2018 WNBA playoffs
- Dates: August 21 – September 12, 2018

Final positions
- Champions: Seattle Storm
- Runners-up: Washington Mystics

Tournament statistics
- Scoring leader (s): Breanna Stewart (Seattle) (197)

Awards
- MVP: Breanna Stewart (Seattle)

= 2018 WNBA playoffs =

Professional women's basketball tournament

The 2018 WNBA playoffs were the postseason tournament of the WNBA's 2018 season. The Seattle Storm won the team's third WNBA title, sweeping the Washington Mystics 3–0 in the best-of-five WNBA Finals.

== Format ==
Following the WNBA regular season, the top eight teams in the overall league standings, without regard to conference alignment, qualified for the playoffs and were seeded 1 to 8. Seedings were based strictly on regular-season record. The team with the best record received the #1 seed, the team with the next best record received the #2 seed, and so on. The top two seeds earned double byes (i.e., advanced directly to the semifinals), while the next two seeds received first-round byes.

These seedings were used to create a bracket that determines the matchups throughout the playoffs. The first round of the playoffs consisted of two matchups based on the seedings (5-8 and 6–7). The two winners advanced to the second round with a matchup between the number 3 seed and the lower of the advancing seeds and another matchup between the number 4 seed and the other first round winner. The winners of the first two rounds advanced to the semifinals, where the lower-ranked seed of the winners faces the number 1 seed, with the other remaining team facing the number 2 seed.

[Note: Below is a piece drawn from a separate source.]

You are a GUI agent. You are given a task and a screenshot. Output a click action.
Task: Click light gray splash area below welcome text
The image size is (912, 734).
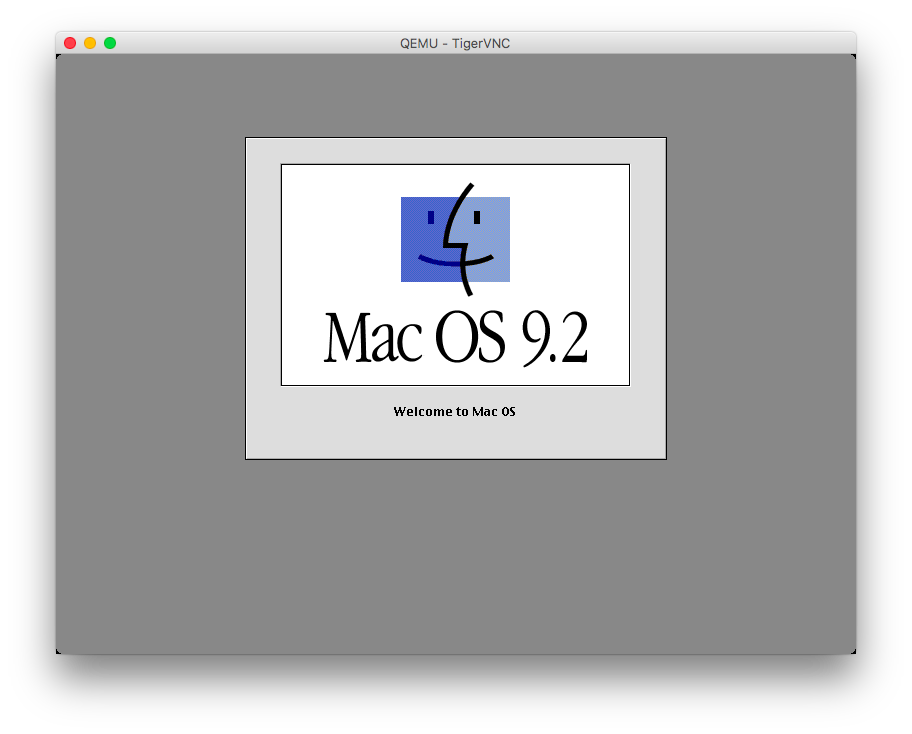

The first two rounds were single-elimination games played on the higher ranking seed's home court. The semifinals and WNBA Finals are best-of-five series played in a 2-2-1 format, meaning the team with home-court advantage (better record) hosts games 1, 2, and 5 while their opponent hosts games 3 and 4.

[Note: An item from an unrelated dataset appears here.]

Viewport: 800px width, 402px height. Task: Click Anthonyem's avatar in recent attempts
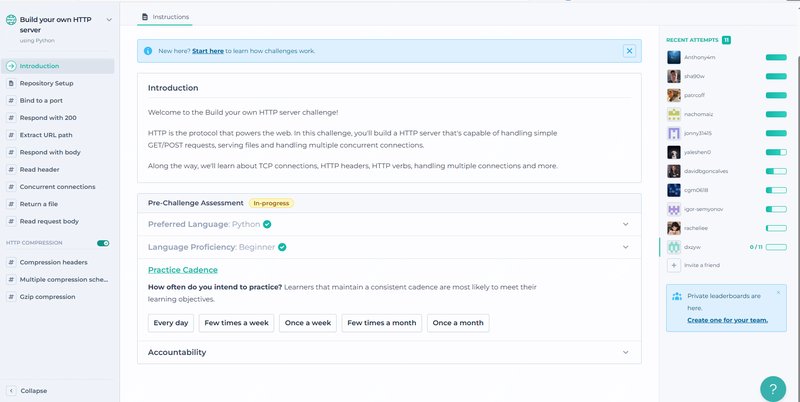click(675, 57)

=== Tiebreak procedures ===
1. Better winning percentage among all head-to-head games involving tied teams.
2. Better winning percentage against all teams with .500 or better record at the end of the season.
3. Better point differential in games net result of total points scored less total points allowed head-to-head.
4. Better point differential net result of total points scored less total points allowed against all opponents.
5. Coin toss (or draw of lots, if at least 3 teams are still tied after the first 4 tiebreakers fail).

== Playoff qualifying ==

| Seed | Team | Record | Clinched |  |  |
| Playoff berth | Bye to Semis | Top Record |
| 1 | Seattle Storm | 26–8 | Yes | Yes | Yes |
| 2 | Atlanta Dream | 23–11 | Yes | Yes | No |
| 3 | Washington Mystics | 22–12 | Yes | No | No |
| 4 | Connecticut Sun | 21–13 | Yes | No | No |
| 5 | Phoenix Mercury | 20–14 | Yes | No | No |
| 6 | Los Angeles Sparks | 19–15 | Yes | No | No |
| 7 | Minnesota Lynx | 18–16 | Yes | No | No |
| 8 | Dallas Wings | 15–19 | Yes | No | No |

== Bracket ==

Note: Teams re-seeded after second round and semi-finals.

== First round ==

=== Mercury vs. Wings ===
The first matchup of the first round saw #5 seed Phoenix Mercury host the #8 seed Dallas Wings. The Mercury won their last 4 regular season games, all at home, to finish the season with a 20–14 record. The Wings won their last 2 regular season games to make the playoffs and finish with a 15–19 record. These two games snapped a 9-game losing streak. The Wings made the playoffs by 1 game over the Las Vegas Aces and are the only team in the playoffs with a below .500 regular season record. Phoenix won the regular season series 2–1, with the home team winning 2 out of the 3 matchups.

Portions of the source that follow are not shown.